Jony Fischbein, Check Point Software’s Chief Information Security Officer, has over 20 years of industry experience, and leads the company in maintaining a strong security posture, securing employees, securing partners, and securing customers.
In this interview, join Jony as he discusses how Check Point Software orchestrated the transition to remote operations amidst the coronavirus pandemic.
How did Check Point approach securely navigating the pandemic-driven transition to remote work?
This was one of the most intriguing topics for security professionals at the start of the coronavirus; how we would enable the whole organization to continue safely and securely working from home.
There were two types of workers to worry about; those with corporate laptops, and those without. The first group was easier to address, but even for those with corporate laptops, certain enterprise assets were inaccessible remotely. For example, those working with IP, finance, HR security monitoring systems, and other specific resources encountered obstacles.
Workers without corporate laptops proved more challenging to secure. These were mainly headquarters employees, such as R&D and technical support. However, in fewer than eight days, we managed to transform a remote access to desktops POC into a large-scale secured solution. This allowed for more than 1,000 employees to connect from home safely while using personal, unmanaged devices.

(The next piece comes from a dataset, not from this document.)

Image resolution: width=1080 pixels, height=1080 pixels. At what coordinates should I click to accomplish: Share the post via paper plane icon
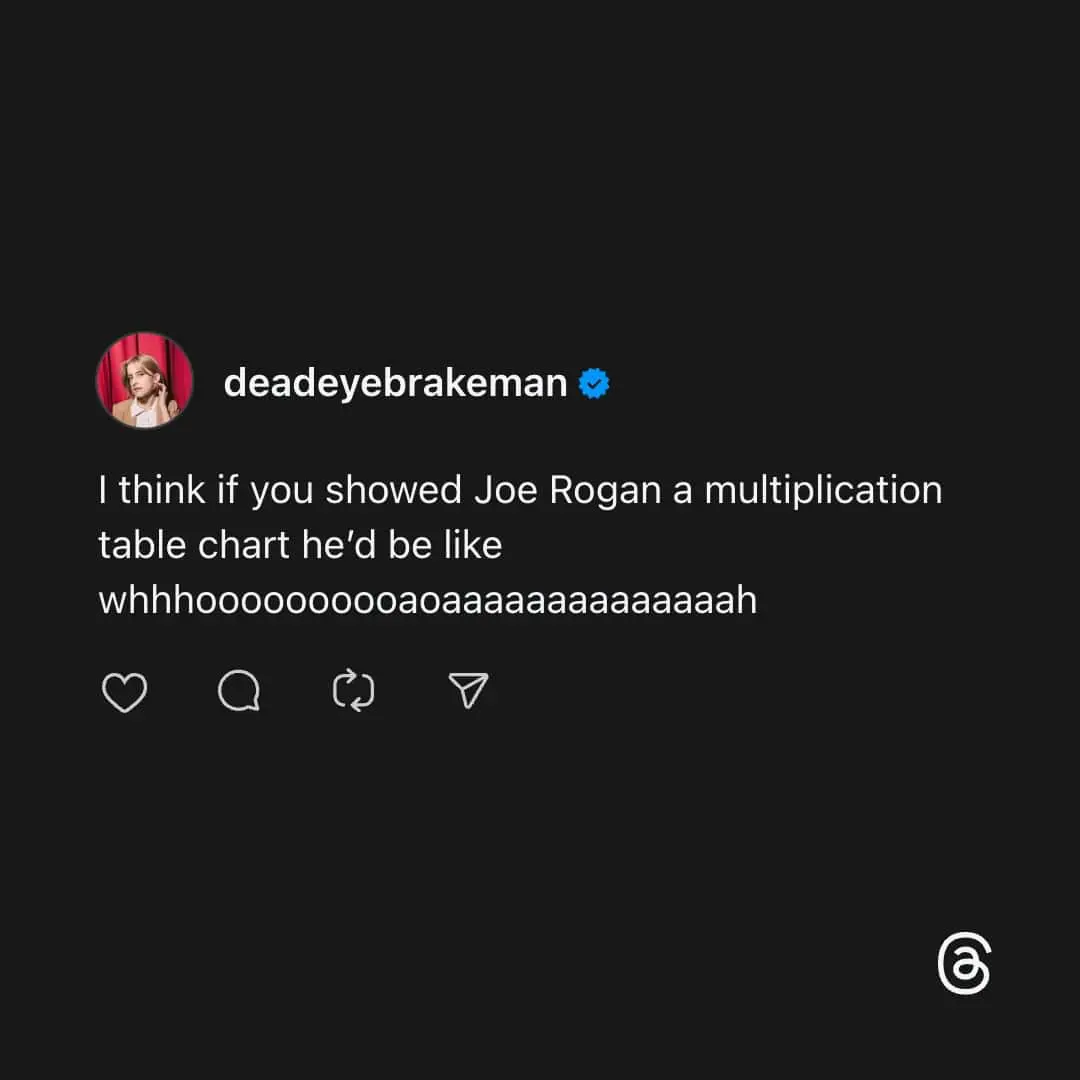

Leveraging existing Check Point security remote access tools, together with load balancing solutions, among others, for scalability were major assets on the path to working from home #WFH securely. #workingremote
In parallel, we implemented monitoring tools in the Security Operations Center (SOC) to mitigate unauthorized access. These tools emphasized behavioral analysis. We caught employees using TOR anonymizers on their home computers, and we even had an interesting case where two employees, from two different departments, were connecting from the same house. We later found out that the latter case was related to a wedding that took place 30 days before the pandemic.
How did Check Point navigate compliance amidst the transition to remote work?
When employees began working from home, the security team shared security policy do’s, don’ts, guidelines and best practices with everyone. Because not everyone implements policies, we also developed an integrated, innovative easy-to-use compliance scanner as a tool to validate safety of at-home computers. This tool can check that an anti-malware solution is enabled and updated, and that the home PC has a recent OS version, build, and that the browser is considered safe.
What can employees do if they receive a low grade with the compliance scanner?
They can get recommendations on how to remediate.
What advice do you have for other CISOs on the topic of compliance amidst the coronavirus?
Policies are important, but we need to help employees with solutions; like providing security tools that can be run at home (yes, including licensing). For me, security at home is easy because we deploy ZoneAlarm Extreme Total Protection to mitigate malware, keyloggers and other threats that may put working from home at-risk.